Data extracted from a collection

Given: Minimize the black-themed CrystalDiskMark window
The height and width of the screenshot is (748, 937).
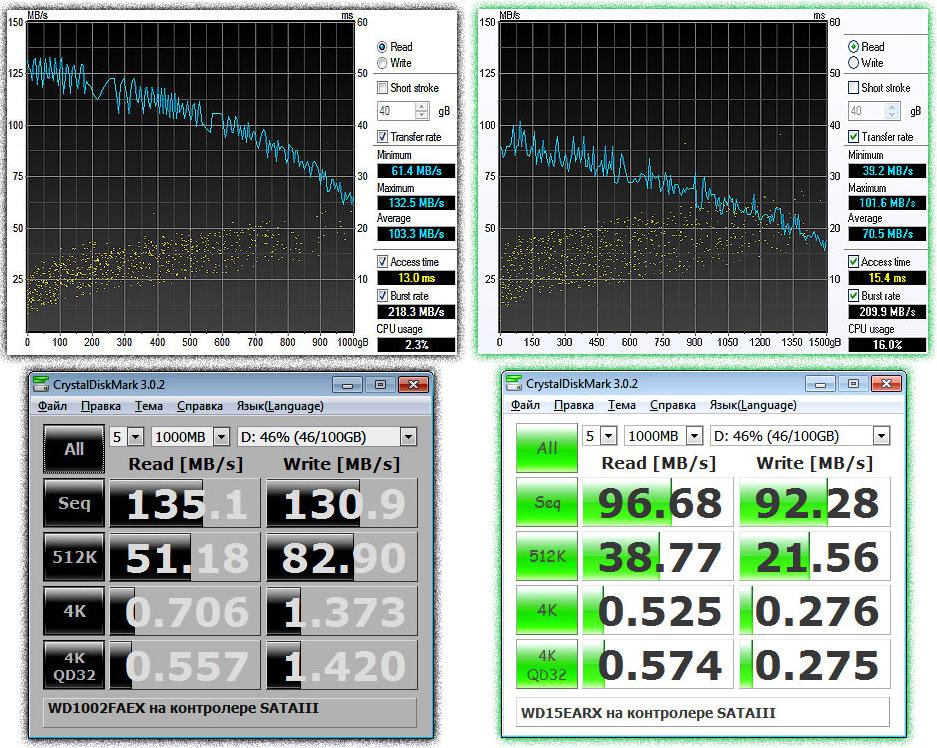Looking at the screenshot, I should [346, 385].
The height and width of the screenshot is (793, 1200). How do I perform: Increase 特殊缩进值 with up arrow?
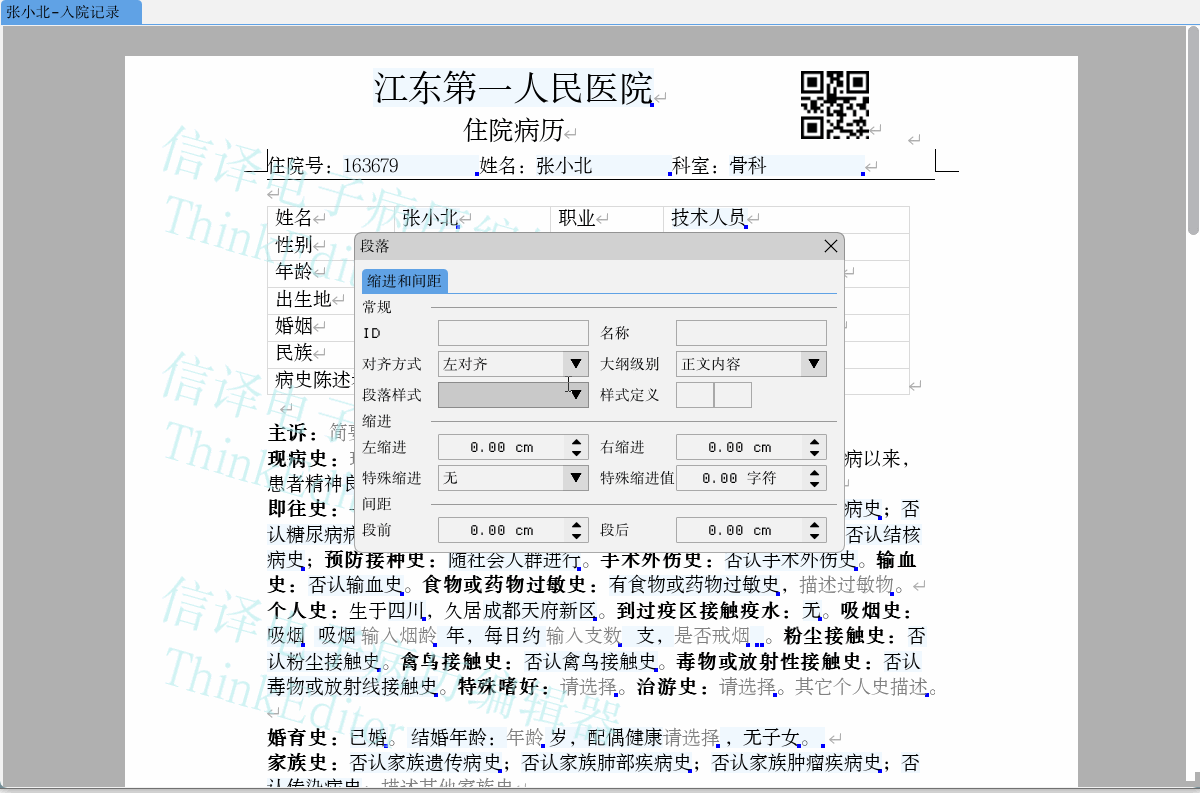(x=816, y=473)
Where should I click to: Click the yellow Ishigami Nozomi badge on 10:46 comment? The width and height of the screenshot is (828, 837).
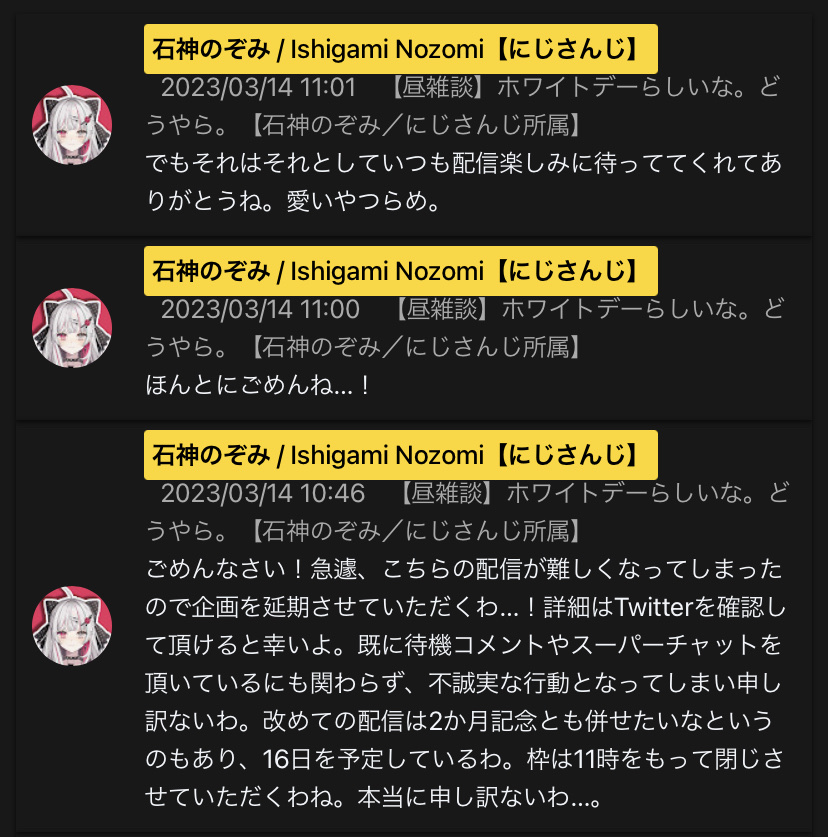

- **WHAT YOU NEED TO DO**
Pictures do not belong in the copy. Reproduce the rest of the data exactly.

- **RESPONSE FOR THIS EXERCISE**
Given: Minimize the black-themed CrystalDiskMark window
The height and width of the screenshot is (748, 937).
Looking at the screenshot, I should [346, 385].
The height and width of the screenshot is (793, 1200). How do I perform: Increase 特殊缩进值 with up arrow?
(x=816, y=473)
Where should I click to: Click the yellow Ishigami Nozomi badge on 10:46 comment? The width and height of the screenshot is (828, 837).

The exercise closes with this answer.